Curiously, the orchestra’s performing venue at the Academy of Music (Philadelphia) was seldom employed for recording, because record producers believed that its dry acoustics were less than ideal. Moreover, Ormandy felt that the remodeling of the Academy of Music in the mid-1950s had ruined its acoustics. The Philadelphia Orchestra instead recorded in the ballroom of Philadelphia’s Broadwood Hotel/Philadelphia Hotel, the Philadelphia Athletic Club at Broad and Race Streets, and in Town Hall/Scottish Rite Cathedral on North Broad Street near the Franklin Parkway. The latter venue featured a 1692 seat auditorium with bright resonant acoustics that made for impressive-sounding “high fidelity” recordings. A fourth venue was the Old Met (Metropolitan Opera House) used for later RCA recording sessions.
Recordings were produced for the following record labels: RCA Victor Red Seal (1936 to 1942), Columbia Masterworks Records (1944 to 1968), RCA Victor Red Seal (1968 to 1980) and EMI/Angel Records (1977-on). Three very late albums were also recorded for Telarc (1980) and Delos (1981) His first digital recording was an April 16, 1979 performance of Bela Bartok’s Concerto for Orchestra for RCA.
He recorded for RCA in Minneapolis (in 1934 and 1935), too, and continued with the label until 1942, when an American Federation of Musicians ban on recordings caused the Philadelphia Orchestra to switch to Columbia, which had reached an agreement with the union in 1944, before RCA did so. Among his first recordings for Columbia was a spirited performance of Borodin’s Polovetsian Dances. Ormandy conducted his first stereophonic recordings in 1957; these were not the orchestra’s first stereo recordings because Leopold Stokowski had conducted experimental sessions in the early 1930s and multi-track recordings for the soundtrack of Walt Disney’s 1940 feature film Fantasia. In 1968, Ormandy and the Philadelphia Orchestra returned to RCA; among their first projects was a new performance of Tchaikovsky’s Sixth symphony, the Pathetique.
Ormandy was also famous for being an unfailingly sensitive concerto collaborator.

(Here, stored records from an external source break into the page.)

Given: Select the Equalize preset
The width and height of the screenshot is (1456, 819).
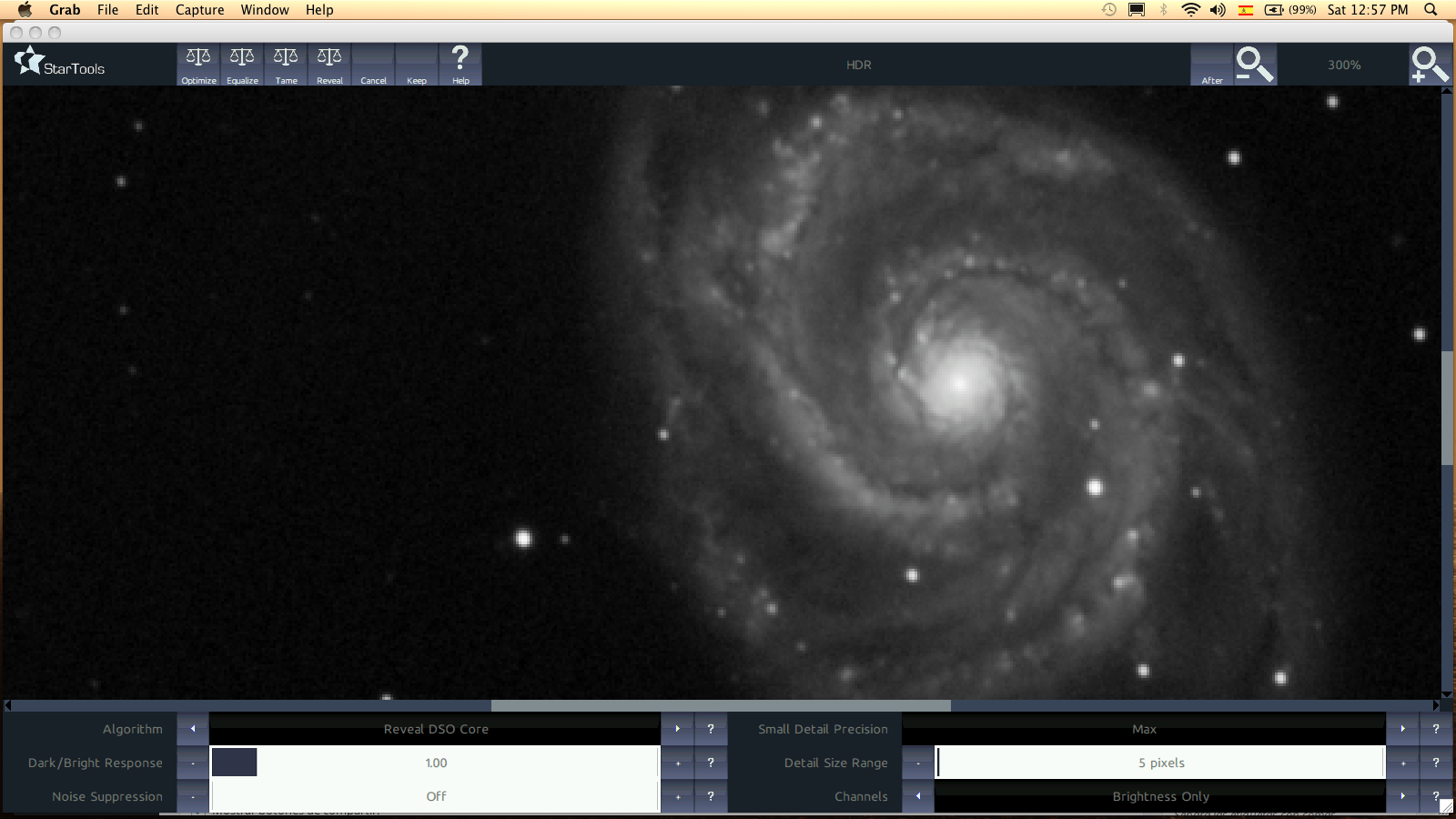Looking at the screenshot, I should 242,65.
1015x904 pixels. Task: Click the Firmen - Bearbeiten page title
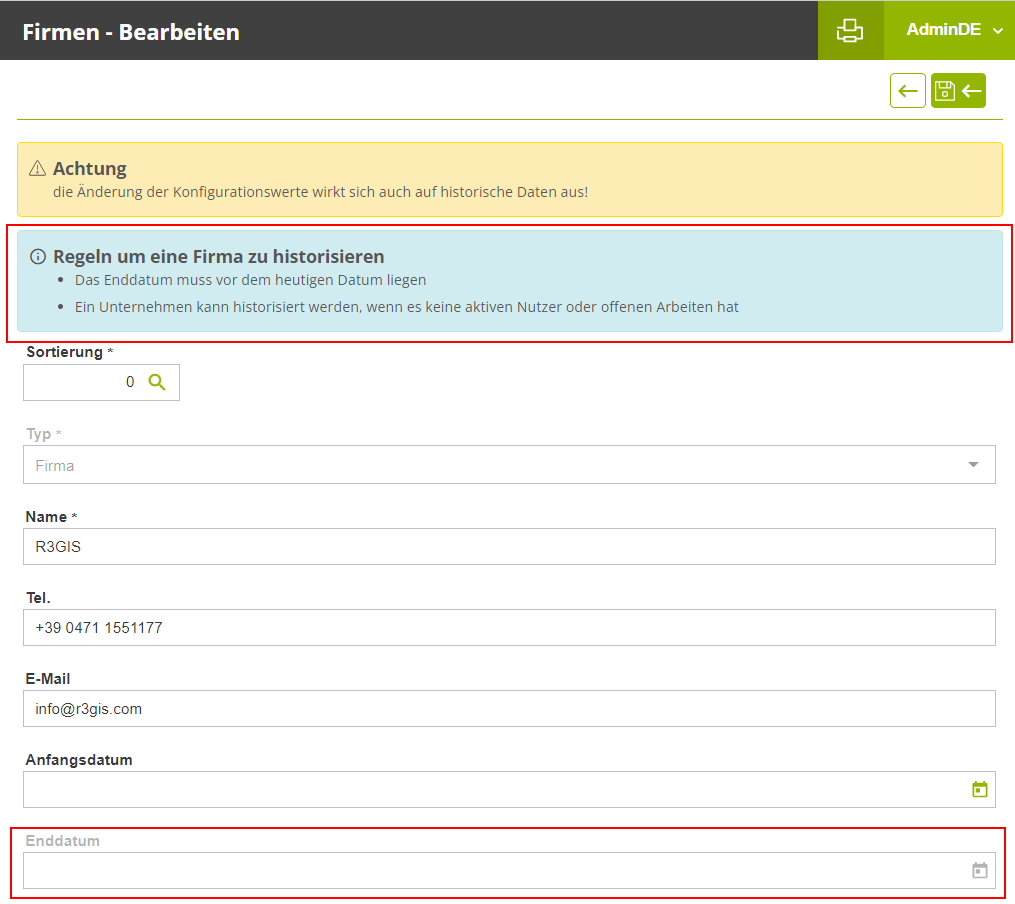[131, 32]
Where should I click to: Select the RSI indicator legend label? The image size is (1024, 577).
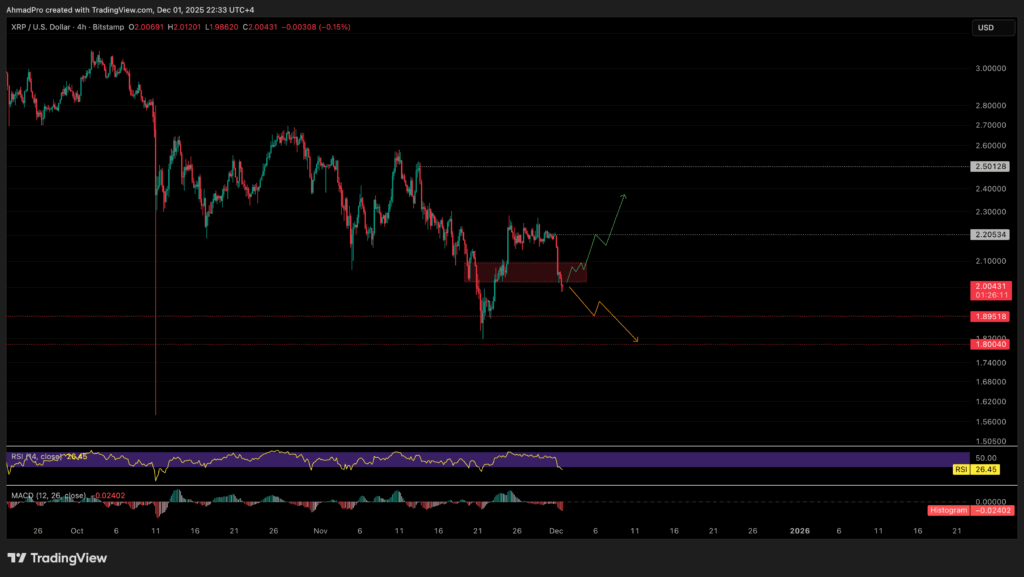point(30,457)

His recorded legacy includes numerous first-rate collaborations with Artur Rubinstein, Claudio Arrau, Vladimir Ashkenazy, Vladimir Horowitz, Rudolf Serkin, David Oistrakh, Isaac Stern, Leonard Rose, Itzhak Perlman, Emil Gilels, Van Cliburn, Emanuel Feuermann, Robert Casadesus, Yo-Yo Ma and others.
Awards and honors
The Presidential Medal of Freedom by Richard M. Nixon in 1970;
The Ditson Conductor’s Award for championing American music in 1977;
Appointed by Queen Elizabeth II an honorary Knight of the British Empire in 1976;
Awarded the Kennedy Center Honors in 1982.